**GIVEN INFORMATION**
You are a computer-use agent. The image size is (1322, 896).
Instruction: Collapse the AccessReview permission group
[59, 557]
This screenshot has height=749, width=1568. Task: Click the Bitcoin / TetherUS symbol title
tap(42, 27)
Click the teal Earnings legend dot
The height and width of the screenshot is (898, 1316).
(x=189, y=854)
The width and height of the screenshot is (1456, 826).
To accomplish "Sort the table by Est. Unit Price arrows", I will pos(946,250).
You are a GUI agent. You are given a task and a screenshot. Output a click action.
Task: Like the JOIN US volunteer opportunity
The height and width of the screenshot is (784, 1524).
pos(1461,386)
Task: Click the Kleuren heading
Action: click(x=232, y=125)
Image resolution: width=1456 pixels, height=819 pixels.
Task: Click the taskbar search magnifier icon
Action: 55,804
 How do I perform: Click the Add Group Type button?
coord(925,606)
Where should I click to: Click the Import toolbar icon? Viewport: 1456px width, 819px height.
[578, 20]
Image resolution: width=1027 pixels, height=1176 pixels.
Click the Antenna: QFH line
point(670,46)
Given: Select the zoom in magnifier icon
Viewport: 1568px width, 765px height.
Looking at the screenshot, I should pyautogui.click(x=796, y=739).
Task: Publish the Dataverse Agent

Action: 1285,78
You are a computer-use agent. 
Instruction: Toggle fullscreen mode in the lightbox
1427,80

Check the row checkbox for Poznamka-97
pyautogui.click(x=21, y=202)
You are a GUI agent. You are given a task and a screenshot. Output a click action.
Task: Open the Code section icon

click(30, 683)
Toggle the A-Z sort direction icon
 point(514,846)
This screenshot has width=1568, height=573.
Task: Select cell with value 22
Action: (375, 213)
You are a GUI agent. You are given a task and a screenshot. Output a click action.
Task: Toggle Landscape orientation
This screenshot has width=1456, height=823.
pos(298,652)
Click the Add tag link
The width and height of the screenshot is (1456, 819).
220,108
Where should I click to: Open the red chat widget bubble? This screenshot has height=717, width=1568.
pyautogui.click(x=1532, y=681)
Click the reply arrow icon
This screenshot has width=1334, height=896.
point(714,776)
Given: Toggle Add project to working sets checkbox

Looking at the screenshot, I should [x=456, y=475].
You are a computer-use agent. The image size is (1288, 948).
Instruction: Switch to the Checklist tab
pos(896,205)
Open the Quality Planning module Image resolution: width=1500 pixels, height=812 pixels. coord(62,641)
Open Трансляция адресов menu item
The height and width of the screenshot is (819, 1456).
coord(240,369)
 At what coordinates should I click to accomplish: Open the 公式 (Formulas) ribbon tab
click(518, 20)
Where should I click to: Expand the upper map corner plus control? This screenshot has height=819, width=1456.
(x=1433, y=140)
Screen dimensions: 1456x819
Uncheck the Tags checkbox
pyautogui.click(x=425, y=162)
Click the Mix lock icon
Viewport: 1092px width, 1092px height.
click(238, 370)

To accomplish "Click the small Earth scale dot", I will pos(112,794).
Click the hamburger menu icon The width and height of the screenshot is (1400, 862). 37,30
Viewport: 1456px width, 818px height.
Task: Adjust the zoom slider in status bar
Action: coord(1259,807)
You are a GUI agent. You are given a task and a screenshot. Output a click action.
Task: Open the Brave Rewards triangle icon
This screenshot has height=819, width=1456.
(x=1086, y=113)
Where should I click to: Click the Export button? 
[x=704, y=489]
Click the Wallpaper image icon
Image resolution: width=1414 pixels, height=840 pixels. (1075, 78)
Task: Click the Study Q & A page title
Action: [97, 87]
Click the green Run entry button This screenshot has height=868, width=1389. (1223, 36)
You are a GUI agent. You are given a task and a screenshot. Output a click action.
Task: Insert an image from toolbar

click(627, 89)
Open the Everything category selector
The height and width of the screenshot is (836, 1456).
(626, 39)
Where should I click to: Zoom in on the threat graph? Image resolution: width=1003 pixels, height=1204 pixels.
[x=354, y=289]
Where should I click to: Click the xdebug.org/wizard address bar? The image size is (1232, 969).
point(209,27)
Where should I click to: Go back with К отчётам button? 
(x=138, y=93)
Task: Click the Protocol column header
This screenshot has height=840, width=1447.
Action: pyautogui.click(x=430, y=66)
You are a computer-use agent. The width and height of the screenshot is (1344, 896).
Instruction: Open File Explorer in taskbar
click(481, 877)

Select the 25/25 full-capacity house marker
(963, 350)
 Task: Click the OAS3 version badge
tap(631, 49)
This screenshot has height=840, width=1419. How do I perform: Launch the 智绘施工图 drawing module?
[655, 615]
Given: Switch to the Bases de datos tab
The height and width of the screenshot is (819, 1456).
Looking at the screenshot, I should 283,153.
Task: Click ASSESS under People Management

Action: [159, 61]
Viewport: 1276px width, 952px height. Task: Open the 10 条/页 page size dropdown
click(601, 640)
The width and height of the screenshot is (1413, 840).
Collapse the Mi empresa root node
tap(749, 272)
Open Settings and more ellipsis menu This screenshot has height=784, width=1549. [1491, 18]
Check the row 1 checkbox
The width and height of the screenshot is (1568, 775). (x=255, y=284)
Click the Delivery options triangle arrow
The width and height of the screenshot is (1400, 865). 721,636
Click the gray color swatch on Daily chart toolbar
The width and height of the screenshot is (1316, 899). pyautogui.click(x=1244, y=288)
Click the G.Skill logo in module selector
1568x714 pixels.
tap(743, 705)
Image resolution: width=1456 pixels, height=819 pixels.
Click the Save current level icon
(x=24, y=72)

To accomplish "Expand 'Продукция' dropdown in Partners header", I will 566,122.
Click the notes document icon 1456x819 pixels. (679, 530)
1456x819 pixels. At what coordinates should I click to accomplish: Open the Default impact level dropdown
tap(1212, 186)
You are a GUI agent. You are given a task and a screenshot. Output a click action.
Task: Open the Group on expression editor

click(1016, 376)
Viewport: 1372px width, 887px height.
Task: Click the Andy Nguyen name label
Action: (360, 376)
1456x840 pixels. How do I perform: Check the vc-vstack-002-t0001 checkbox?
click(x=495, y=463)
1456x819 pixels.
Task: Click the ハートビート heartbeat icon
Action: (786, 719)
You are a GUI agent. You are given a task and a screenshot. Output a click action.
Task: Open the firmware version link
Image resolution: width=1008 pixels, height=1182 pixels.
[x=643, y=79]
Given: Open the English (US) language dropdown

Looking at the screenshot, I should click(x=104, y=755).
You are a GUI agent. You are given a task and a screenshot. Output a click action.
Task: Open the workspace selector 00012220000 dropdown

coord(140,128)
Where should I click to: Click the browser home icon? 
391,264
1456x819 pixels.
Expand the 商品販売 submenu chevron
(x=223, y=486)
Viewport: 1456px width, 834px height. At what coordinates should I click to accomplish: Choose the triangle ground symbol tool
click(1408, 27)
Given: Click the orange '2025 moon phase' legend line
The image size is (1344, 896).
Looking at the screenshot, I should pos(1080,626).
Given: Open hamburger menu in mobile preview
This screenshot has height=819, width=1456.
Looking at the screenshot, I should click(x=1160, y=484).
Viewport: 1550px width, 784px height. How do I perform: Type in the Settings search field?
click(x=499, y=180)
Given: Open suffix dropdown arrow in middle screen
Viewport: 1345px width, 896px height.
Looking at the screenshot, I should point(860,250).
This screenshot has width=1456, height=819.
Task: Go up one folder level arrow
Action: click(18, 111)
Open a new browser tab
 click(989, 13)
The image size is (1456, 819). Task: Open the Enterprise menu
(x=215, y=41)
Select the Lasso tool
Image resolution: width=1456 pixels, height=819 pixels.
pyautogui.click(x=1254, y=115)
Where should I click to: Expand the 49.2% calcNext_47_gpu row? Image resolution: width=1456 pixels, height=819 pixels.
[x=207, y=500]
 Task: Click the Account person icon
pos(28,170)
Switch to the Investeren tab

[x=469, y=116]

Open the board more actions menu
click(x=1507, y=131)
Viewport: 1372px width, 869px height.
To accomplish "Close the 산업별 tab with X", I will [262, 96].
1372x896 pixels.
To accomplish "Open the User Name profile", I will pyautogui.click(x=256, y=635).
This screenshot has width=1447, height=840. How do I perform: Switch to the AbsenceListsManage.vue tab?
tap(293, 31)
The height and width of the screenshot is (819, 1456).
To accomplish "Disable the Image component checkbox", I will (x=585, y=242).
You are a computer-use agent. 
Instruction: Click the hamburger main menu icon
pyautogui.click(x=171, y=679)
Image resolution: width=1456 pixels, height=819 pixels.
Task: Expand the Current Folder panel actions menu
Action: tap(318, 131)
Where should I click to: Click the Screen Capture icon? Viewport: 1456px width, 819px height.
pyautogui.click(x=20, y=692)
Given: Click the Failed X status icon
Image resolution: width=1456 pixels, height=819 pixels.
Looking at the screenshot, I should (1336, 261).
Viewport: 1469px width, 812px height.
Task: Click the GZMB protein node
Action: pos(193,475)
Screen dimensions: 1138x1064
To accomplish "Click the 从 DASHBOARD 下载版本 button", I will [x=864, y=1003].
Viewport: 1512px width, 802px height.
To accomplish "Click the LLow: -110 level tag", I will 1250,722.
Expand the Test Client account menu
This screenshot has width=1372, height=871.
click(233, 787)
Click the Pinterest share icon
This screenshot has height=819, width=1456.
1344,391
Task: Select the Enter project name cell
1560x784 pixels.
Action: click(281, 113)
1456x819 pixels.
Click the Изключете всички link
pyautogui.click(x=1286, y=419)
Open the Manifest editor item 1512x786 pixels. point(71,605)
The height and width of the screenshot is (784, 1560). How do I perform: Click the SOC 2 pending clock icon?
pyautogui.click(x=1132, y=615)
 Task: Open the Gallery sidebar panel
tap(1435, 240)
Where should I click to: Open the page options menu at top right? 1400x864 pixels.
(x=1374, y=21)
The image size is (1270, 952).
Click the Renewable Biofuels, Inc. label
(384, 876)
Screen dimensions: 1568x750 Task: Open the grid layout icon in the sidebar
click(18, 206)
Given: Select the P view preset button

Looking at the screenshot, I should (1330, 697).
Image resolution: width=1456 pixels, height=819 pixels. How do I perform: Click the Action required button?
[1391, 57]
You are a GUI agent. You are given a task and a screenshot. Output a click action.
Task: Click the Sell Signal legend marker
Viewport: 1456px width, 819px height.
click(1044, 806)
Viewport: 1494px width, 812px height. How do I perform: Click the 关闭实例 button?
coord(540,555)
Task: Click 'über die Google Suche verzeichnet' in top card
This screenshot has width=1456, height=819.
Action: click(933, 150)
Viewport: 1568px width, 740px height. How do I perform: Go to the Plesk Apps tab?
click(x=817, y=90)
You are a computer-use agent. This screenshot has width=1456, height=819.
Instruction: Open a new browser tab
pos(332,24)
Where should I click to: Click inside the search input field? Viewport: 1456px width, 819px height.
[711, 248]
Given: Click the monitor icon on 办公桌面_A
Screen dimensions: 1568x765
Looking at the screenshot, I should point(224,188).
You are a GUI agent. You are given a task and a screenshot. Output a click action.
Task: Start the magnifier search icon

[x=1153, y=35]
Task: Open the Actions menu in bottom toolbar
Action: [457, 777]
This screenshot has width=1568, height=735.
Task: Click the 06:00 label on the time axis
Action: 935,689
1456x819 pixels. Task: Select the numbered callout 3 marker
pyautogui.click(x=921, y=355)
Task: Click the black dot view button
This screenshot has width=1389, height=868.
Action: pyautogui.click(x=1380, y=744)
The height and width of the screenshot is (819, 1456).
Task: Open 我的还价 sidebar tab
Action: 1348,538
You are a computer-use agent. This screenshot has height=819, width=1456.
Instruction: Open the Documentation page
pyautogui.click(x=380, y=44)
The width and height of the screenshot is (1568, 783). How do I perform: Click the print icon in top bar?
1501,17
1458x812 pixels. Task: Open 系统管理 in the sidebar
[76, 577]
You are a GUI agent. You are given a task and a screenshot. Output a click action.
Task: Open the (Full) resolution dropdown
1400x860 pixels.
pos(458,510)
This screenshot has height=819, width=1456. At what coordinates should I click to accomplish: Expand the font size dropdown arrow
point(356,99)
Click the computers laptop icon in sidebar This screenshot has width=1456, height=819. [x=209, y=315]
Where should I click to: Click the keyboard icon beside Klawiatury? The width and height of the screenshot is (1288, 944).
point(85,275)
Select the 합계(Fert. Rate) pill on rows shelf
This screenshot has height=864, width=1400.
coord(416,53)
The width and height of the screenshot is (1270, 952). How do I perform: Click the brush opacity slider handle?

**GOAL OF THE EXERCISE**
Among the records above, find each line holding "header" and list it.

**SOLUTION FOR THIS EXERCISE**
Task: Click the Protocol column header
To accomplish "Expand 'Продукция' dropdown in Partners header", I will 566,122.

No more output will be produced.